## Task statement
Of the lines below, write out exactly those from the line with "Where should I click to: Open" through the line with "Click the price", both included, and skip the rest.

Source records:

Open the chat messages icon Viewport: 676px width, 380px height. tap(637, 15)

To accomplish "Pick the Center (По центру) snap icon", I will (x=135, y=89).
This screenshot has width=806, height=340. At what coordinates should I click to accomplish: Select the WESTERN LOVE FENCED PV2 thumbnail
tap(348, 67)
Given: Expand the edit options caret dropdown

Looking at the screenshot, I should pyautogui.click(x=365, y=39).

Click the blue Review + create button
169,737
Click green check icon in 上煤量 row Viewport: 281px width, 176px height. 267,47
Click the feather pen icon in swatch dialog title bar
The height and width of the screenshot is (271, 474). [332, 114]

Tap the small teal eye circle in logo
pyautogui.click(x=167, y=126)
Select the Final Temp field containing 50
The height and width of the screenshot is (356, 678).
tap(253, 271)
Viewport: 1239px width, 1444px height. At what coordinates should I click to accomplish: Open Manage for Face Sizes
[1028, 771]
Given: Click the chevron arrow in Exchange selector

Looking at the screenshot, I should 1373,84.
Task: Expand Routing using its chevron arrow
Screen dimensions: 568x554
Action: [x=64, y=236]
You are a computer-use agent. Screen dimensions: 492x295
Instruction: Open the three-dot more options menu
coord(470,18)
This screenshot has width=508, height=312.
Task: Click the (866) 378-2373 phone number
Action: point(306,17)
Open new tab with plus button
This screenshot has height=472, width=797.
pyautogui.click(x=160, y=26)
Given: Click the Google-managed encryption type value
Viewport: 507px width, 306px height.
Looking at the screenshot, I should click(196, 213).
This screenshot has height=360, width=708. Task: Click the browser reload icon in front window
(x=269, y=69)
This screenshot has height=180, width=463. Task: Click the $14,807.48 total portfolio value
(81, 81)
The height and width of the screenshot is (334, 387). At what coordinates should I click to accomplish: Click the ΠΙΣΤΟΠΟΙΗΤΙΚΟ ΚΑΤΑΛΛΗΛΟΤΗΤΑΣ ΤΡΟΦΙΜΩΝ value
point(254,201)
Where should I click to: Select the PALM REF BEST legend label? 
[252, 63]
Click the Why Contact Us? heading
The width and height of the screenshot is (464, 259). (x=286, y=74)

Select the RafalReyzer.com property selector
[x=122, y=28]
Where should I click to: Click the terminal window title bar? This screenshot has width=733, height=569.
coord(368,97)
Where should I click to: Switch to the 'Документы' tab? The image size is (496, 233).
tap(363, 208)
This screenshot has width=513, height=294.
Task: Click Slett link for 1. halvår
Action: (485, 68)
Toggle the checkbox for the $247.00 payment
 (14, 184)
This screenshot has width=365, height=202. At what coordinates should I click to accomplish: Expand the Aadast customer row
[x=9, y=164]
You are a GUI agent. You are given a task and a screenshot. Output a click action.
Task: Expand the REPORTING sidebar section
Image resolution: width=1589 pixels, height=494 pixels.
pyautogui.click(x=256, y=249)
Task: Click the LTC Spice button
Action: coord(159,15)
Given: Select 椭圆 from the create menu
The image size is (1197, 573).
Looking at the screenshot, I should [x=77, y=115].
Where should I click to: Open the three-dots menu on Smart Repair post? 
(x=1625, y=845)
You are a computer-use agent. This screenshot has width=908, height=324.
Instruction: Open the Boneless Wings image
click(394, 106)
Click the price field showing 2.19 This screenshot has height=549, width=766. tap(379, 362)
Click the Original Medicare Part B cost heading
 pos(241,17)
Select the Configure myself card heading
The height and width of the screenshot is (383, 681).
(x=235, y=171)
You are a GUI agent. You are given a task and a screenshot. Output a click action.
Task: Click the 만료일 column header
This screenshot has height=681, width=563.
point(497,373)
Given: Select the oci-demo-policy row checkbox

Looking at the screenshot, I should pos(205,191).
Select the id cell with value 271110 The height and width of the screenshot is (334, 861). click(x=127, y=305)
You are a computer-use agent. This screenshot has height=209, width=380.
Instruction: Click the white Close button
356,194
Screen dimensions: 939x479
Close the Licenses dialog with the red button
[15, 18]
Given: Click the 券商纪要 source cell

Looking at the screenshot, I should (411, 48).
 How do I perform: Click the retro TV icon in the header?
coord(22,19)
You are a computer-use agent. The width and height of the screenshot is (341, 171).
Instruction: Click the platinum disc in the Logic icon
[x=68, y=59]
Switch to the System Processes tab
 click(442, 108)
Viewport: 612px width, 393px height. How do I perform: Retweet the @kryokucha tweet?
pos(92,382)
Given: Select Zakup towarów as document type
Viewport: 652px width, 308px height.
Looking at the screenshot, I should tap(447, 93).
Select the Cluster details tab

## Task answer
Where should I click to: Open the three-dots menu on Smart Repair post? 
(x=1625, y=845)
You are a computer-use agent. This screenshot has width=908, height=324.
Instruction: Open the Boneless Wings image
click(394, 106)
Click the price field showing 2.19 This screenshot has height=549, width=766. tap(379, 362)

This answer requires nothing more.